La Terrasse

"La culture est une résistance à la distraction" Pasolini

Théâtre - Critique

Britannicus

Britannicus - Critique sortie Théâtre
©Aurélien Godon Néron (Jean-Christophe Laurier), empereur en devenir prisonnier de ses sentiments.

Publié le 10 avril 2009

Jean-Louis Martin-Barbaz met en scène avec maestria l’expérience initiatique et tragique du pouvoir par le jeune Néron. Une belle partition d’acteurs, fluide et naturelle.

Britannicus, fils de l’Empereur Claude et de Messaline, héritier d’un trône usurpé, dont le meurtre par Néron consacre ce dernier Empereur de Rome et tyran mémorable (sa réputation est telle que son nom symbolise la folie meurtrière dans l’imaginaire collectif !). Néron, fils d’Agrippine, épouse de Claude en secondes noces, qui a adopté l’enfant devenu adolescent. Néron règne très jeune grâce à la persévérance assidue de sa mère. C’est avec une maestria remarquablement cohérente et précise que Jean-Louis Martin-Barbaz dépeint l’apprentissage du pouvoir par le jeune Néron, empereur encore en devenir, hésitant, fougueux et influençable, au centre d’un réseau de pressions contradictoires, passant de la domination maternelle à la passion amoureuse, de l’adhésion à une idée à son rejet, avant de basculer définitivement du côté du meurtre. C’est un “monstre naissant“ (selon Racine) pourtant fragile, sous influence, manquant de hauteur de vue et d’indépendance. La scénographie – des pans de grilles coulissantes avec miroir – brouille et démultiplie le monde, souligne les menaces, les illusions et dissimulations d’un monde mouvant et trompeur. Au centre un lit, refuge intime des douleurs et des passions, succédané de trône pour apprenti empereur qui parfois s’égare, lieu de bataille même entre les jeunes Néron et Britannicus.

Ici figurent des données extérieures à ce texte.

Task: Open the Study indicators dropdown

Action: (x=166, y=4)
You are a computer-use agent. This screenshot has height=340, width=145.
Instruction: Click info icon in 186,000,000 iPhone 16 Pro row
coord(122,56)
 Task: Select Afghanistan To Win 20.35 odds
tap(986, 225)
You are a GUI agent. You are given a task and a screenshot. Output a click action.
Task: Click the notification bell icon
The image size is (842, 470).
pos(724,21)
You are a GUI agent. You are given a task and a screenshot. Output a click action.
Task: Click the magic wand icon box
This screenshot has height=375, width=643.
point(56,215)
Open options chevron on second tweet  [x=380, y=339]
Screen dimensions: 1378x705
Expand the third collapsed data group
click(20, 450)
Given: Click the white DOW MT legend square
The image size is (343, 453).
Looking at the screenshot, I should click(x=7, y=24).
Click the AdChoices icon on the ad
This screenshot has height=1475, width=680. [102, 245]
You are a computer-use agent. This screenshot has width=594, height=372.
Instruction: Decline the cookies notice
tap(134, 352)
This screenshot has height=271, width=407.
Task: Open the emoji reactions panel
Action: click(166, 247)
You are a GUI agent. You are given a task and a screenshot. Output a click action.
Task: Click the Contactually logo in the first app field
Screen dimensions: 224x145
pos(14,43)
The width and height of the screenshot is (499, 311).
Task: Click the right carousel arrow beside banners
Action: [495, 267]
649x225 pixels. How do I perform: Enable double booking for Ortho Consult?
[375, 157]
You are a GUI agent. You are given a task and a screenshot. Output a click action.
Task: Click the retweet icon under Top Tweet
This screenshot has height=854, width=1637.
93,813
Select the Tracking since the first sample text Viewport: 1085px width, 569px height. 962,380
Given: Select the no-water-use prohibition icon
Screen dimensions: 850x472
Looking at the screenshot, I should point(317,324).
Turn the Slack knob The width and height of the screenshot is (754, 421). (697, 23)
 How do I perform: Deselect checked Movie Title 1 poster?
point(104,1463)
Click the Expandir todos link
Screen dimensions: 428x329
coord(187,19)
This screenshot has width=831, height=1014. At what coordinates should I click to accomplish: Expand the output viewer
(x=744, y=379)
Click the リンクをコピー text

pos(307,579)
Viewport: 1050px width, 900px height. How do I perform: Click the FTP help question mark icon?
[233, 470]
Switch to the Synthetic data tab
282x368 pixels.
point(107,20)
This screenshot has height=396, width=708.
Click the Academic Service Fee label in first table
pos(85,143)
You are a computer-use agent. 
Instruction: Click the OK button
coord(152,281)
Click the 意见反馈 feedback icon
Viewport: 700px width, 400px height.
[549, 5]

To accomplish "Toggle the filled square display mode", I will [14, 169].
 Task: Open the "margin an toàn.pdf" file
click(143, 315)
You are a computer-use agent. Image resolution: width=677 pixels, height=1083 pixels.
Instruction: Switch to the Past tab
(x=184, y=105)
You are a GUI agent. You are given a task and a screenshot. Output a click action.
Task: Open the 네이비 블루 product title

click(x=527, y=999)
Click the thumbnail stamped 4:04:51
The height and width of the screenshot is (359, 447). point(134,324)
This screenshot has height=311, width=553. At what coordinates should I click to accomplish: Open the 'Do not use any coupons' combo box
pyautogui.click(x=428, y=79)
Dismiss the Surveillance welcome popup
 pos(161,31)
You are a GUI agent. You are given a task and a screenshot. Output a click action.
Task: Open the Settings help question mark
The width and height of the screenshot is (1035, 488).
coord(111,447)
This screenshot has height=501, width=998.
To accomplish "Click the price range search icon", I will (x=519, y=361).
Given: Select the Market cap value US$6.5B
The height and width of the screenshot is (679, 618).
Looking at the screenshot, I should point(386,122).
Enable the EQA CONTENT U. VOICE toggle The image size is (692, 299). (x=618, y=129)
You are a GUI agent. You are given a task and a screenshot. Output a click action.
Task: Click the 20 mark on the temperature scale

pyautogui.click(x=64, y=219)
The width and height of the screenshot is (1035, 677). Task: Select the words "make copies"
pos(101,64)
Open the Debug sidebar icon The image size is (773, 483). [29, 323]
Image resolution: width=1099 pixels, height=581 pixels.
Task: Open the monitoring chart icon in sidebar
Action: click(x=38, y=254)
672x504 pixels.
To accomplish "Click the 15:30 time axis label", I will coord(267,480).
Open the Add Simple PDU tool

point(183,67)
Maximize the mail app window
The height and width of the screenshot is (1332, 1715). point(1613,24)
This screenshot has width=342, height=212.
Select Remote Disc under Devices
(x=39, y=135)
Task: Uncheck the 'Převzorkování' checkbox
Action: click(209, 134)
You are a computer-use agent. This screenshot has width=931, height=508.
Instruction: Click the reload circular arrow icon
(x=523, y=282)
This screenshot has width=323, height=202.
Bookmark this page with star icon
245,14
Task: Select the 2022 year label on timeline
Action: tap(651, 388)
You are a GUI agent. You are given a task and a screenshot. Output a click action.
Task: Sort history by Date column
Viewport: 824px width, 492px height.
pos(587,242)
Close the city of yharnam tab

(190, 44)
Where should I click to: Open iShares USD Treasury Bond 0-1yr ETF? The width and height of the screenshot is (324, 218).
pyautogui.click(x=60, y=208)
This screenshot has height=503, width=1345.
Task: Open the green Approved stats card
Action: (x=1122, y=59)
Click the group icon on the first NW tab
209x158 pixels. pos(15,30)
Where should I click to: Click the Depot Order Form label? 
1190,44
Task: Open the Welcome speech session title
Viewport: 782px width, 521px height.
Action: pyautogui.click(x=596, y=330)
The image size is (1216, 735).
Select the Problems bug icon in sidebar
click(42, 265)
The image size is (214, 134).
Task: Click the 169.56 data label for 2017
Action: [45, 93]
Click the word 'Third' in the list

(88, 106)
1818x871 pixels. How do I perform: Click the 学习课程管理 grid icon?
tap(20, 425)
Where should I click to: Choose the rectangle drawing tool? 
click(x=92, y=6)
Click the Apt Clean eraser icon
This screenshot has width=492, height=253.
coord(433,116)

Néron, “le fruit de tant de soins“, échappe à sa mère

La mise en scène fluide et limpide donne aux égarements de ces jeunes âmes un naturel épatant et met en lumière de subtils contrastes au fil d’un jeu d’acteurs très juste qui donne à la superbe langue racinienne une beauté signifiante. L’alexandrin ici exprime sans apprêt toute la puissance et le trouble des sentiments humains au cœur d’un imbroglio politique autant qu’amoureux. Car Néron enlève Junie, la fiancée de Britannicus, et sa flamme se déclare. Une passion soudaine réprouvée par la redoutable Agrippine, mère possessive et femme de pouvoir déterminée, qui voit là “le fruit de tant de soins“ lui échapper. « Que veut-il ? Est-ce haine, est-ce amour qui l’inspire ? » se demande-t-elle. Dès que l’amour s’en mêle, le jeu du pouvoir n’en devient que plus complexe et insaisissable. Racine est un maître en la matière. Dans ses autres pièces aussi, l’amour nourrit et complique les relations de pouvoir. La violence des sentiments et la passion du pouvoir emportent très loin les personnages. Des thèmes tragiques évidemment intemporels. Saluons les acteurs, Yveline Hamon formidable Agrippine, à la fois redoutable et humaine, Jean-Christophe Laurier en Néron impétueux et irrésolu, Antoine Rosenfeld en Britannicus amoureux candide, Patrick Simon en vertueux et émouvant Burrhus, Hervé Van der Meulen, traître lisse et autoritaire, Vanessa Krycève en Junie, plus lucide que son naïf amoureux. Une très belle pièce, que ce soir-là certains lycéens un peu bruyants n’ont pas apprécié à sa juste mesure.

Agnès Santi 


Britannicus de Jean Racine, mise en scène Jean-louis Martin-Barbaz, du 17 mars au 2 mai du mardi au samedi à 20h30 sauf jeudi à 19h, matinée samedi à 16h, au Théâtre 14, 20 av Marc Sangnier, 75014 Paris. Tél : 01 45 45 49 77.